Intanto qualcosa, a livello di senso civico, possiamo farla anche nel nostro piccolo.

“Certo, Bisogna evitare di utilizzare l’acqua per usi non strettamente necessari, come per i prati e i giardini delle abitazioni o per le piscine private”.

Un altro problema riguarda il cuneo salino, che nel Delta è salito a oltre 10 chilometri dalla costa. In Veneto rischia di contaminare la falde. E nel Ferrarese?

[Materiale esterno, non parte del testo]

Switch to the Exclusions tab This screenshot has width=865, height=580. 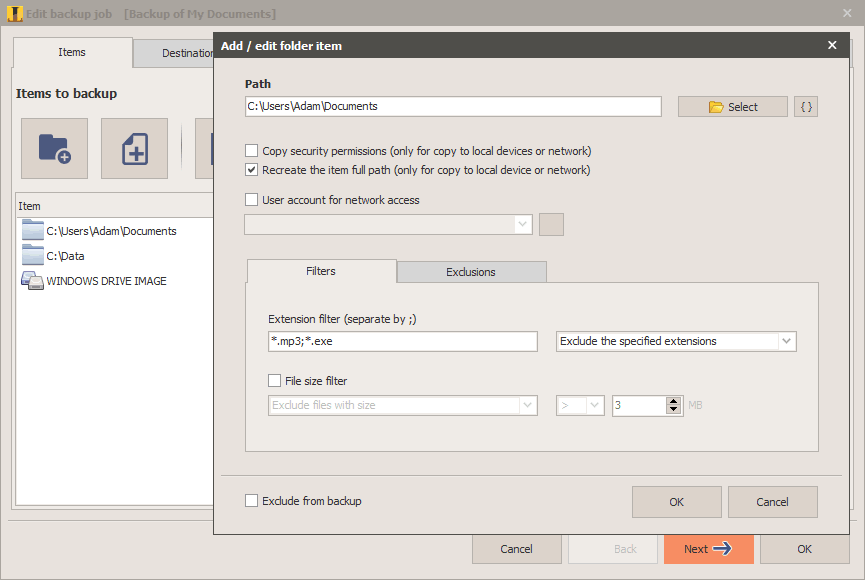pos(471,272)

“Stiamo valutando di spegnere l’impianto situato nel comune di Goro e utilizzarlo solo in condizioni di bassa marea, per evitare di rischiare di immettere acqua salata negli impianti destinati all’irrigazione e bruciare così le colture. Quanto al pericolo di contaminazione delle falde, da noi non si corre questo rischio perché gli impianti prelevano dal Po e depurano l’acqua per quanto riguarda gli usi civili. In altre zone il prelievo avviene in falda. Il 23 terremo un convengo a Mesola proprio per ragionare su quali strategie adottare”.

Sembra un quadro catastrofico.

“Lo è. Per questo serve convogliare i fondi del Pnrr per proteggere Il Po. Il Po è vita, è un ecosistema unico, è patrimonio dell’umanità”.

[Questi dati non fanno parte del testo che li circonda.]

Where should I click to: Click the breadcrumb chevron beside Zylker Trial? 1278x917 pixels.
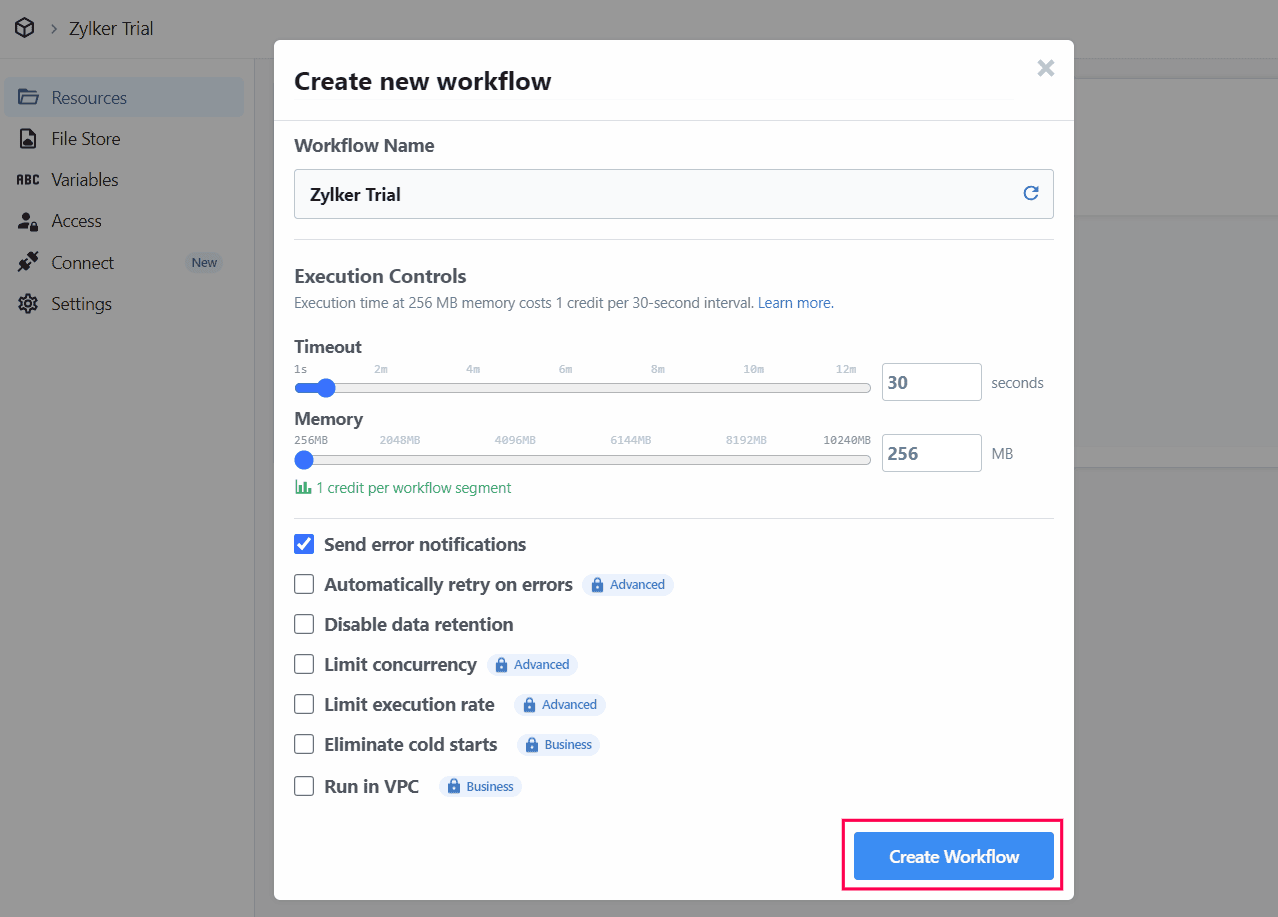pos(54,29)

Ma il salvataggio del Grande Fiume è un’impresa troppo grande per le sole forze di un ente locale.

“Il Consorzio Bonifica ha già lanciato un appello per far capire che parliamo di una infrastruttura ambientale, economiche e civile fondamentale. Il problema deve essere affrontato dalla politica nazionale. Se non sarà così sarà una Caporetto, a partire dal comparto agricolo, già messo a dura prova dall’aumento dei costi di produzione. E dopo gli agricoltori la tragedia colpirà le industrie di trasformazioni e infine i cittadini”.

Più che una Caporetto sembra una Apocalisse.

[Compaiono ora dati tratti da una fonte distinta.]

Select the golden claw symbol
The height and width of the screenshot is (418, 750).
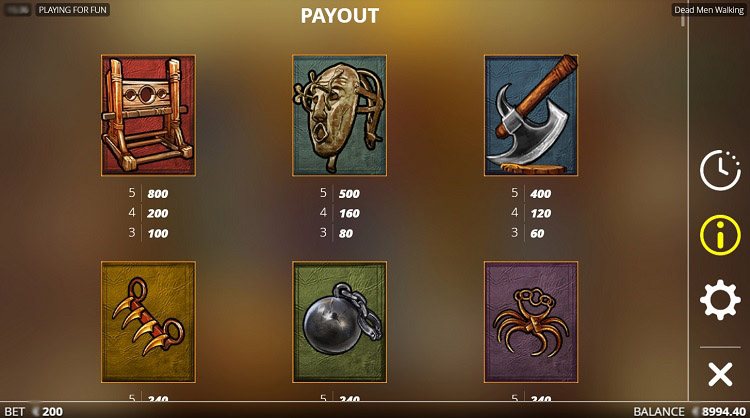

“In 2022 deve essere l’anno in cui si decide di fare qualcosa. Se può servire a capire il baratro che abbiamo di fronte, pensiamo alla perdita economica che si prospetta. A parte il grano e l’orzo, che hanno già terminato il ciclo produttivo, prendiamo il pomodoro, i cui raccolti rischiano di essere completamente annichiliti. Parliamo di 8mila euro ad ettaro per 7mila ettari di superficie coltivata: sono 56 milioni di euro in fumo”.

Approfittiamo di queste pagine per lanciare l’ennesimo appello.

“Chi ha ruoli di responsabilità nel nostro territorio metta la crisi idrica al centro della propria agenda politica e la porti in parlamento. In parlamento si apra un dossier specifico e si inizi a progettare soluzioni salvavita. Il sistema dei consorzi sarà ben lieto di collaborare”.